It turns out, not surprisingly, that the integer offsets correspond directly to the carrier frequency of each GLONASS satellite, and the above table can be expressed more concisely that way. They also found that the integer offsets are different between the 2.30 u-blox firmware and the 3.01 firmware which is what the column titles refer to.  My M8T receivers are running the 2.30 firmware.

trkmeas4

I find the arbitrariness of the numbers in this table quite strange but the data suggests very strongly that they are real. If they are real and unchanging then they can quite easily be corrected in the RTKLIB TRK-MEAS decode function. Of course, the data only shows they are different, it doesn’t show which is correct.
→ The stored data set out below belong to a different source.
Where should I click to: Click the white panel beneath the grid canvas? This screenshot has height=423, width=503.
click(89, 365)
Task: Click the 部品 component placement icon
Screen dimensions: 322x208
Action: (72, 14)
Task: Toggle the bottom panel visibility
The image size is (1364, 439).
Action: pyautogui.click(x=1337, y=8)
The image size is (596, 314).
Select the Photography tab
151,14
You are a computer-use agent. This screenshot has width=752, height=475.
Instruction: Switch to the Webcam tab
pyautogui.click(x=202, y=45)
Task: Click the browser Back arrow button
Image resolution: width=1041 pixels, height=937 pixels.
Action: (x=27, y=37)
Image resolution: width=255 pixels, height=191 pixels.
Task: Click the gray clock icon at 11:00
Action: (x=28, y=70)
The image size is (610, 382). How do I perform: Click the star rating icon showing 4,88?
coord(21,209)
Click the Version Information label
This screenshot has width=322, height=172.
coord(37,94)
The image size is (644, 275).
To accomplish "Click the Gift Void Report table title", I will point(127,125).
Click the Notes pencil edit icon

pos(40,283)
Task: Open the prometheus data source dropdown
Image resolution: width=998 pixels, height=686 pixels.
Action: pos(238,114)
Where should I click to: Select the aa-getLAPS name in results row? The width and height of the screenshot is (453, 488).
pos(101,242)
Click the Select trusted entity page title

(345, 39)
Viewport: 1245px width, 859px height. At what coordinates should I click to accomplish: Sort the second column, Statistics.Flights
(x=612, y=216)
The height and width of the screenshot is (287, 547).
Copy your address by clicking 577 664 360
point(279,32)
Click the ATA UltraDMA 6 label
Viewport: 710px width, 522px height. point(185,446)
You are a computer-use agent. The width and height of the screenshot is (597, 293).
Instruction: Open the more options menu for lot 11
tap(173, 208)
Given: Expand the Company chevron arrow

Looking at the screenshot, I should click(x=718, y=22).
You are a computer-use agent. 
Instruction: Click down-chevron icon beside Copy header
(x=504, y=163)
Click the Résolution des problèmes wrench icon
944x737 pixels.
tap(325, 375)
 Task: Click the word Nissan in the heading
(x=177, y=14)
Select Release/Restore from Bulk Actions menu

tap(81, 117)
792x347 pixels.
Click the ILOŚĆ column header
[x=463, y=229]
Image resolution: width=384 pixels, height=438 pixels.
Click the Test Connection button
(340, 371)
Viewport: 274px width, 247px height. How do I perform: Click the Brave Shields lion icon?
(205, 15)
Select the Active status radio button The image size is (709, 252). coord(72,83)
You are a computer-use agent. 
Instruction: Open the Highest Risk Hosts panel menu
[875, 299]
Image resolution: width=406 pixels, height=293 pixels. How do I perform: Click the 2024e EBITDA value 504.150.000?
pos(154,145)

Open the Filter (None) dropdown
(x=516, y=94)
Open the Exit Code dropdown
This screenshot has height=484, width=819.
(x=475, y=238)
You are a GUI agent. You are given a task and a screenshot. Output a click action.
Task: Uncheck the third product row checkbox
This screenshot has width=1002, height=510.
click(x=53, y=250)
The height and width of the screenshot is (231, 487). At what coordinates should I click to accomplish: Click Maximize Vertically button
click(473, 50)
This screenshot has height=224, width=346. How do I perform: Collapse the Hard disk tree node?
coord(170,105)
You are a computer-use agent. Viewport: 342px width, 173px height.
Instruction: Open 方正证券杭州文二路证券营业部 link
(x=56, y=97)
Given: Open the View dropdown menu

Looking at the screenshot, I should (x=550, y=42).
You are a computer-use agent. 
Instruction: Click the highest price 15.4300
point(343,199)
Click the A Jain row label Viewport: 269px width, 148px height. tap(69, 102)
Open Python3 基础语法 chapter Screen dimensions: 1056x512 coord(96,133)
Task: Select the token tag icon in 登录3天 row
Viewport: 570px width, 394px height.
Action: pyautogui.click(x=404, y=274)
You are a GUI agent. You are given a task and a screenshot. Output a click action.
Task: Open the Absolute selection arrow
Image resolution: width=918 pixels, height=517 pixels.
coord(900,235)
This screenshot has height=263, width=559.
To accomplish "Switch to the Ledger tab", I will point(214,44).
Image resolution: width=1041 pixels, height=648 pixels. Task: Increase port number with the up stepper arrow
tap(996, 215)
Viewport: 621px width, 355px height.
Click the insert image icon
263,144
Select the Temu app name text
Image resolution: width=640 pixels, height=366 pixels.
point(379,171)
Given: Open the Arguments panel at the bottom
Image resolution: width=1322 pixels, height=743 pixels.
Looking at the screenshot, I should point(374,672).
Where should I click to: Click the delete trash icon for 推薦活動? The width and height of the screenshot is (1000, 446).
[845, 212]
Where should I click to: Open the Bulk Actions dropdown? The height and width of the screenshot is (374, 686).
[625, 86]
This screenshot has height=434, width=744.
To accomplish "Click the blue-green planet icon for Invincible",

It seems more likely that the RXM-RAWX would be more accurate since it is the documented command, but we can verify this.

To do that, I ran solutions for both data sets. In the plot below, the yellow/green trace is the solution for the RXM-RAWX data, and the green/blue trace is the solution for the TRK-MEAS data. The pseudorange measurements will have a steadily diminishing effect on the solution as the kalman filter converges and the carrier-phase measurements start to dominate. What this plot shows is that the initial errors, when psuedorange dominates, are smaller in all 3 axes with the RXM-RAWX data and presumably because of this, the fix occurs earlier with this data.

trkmeas5

I then modified the TRK-MEAS decode function in ublox.c to include an adjustment to the pseudorange measurements based on the values in the table above. Rerunning the solutions with this change gave the following result. As you can see the two commands now give virtually identical solutions.

 

trkmeas6

It would not be very useful if this correction to the TRK-MEAS results applied only to the M8T and not to the M8N, but since the two modules share the same hardware, it is very likely that the corrections apply to both.

I had collected some data with an M8N receiver running 2.01 firmware at the same time I collected the M8T data above, so let’s take a look at that data next to see if we can confirm this. I converted the M8N TRK-MEAS raw data to two sets of observation files using the unmodified and modified version of RTKCONV to give uncorrected and corrected measurements. I then ran solutions on both sets of data.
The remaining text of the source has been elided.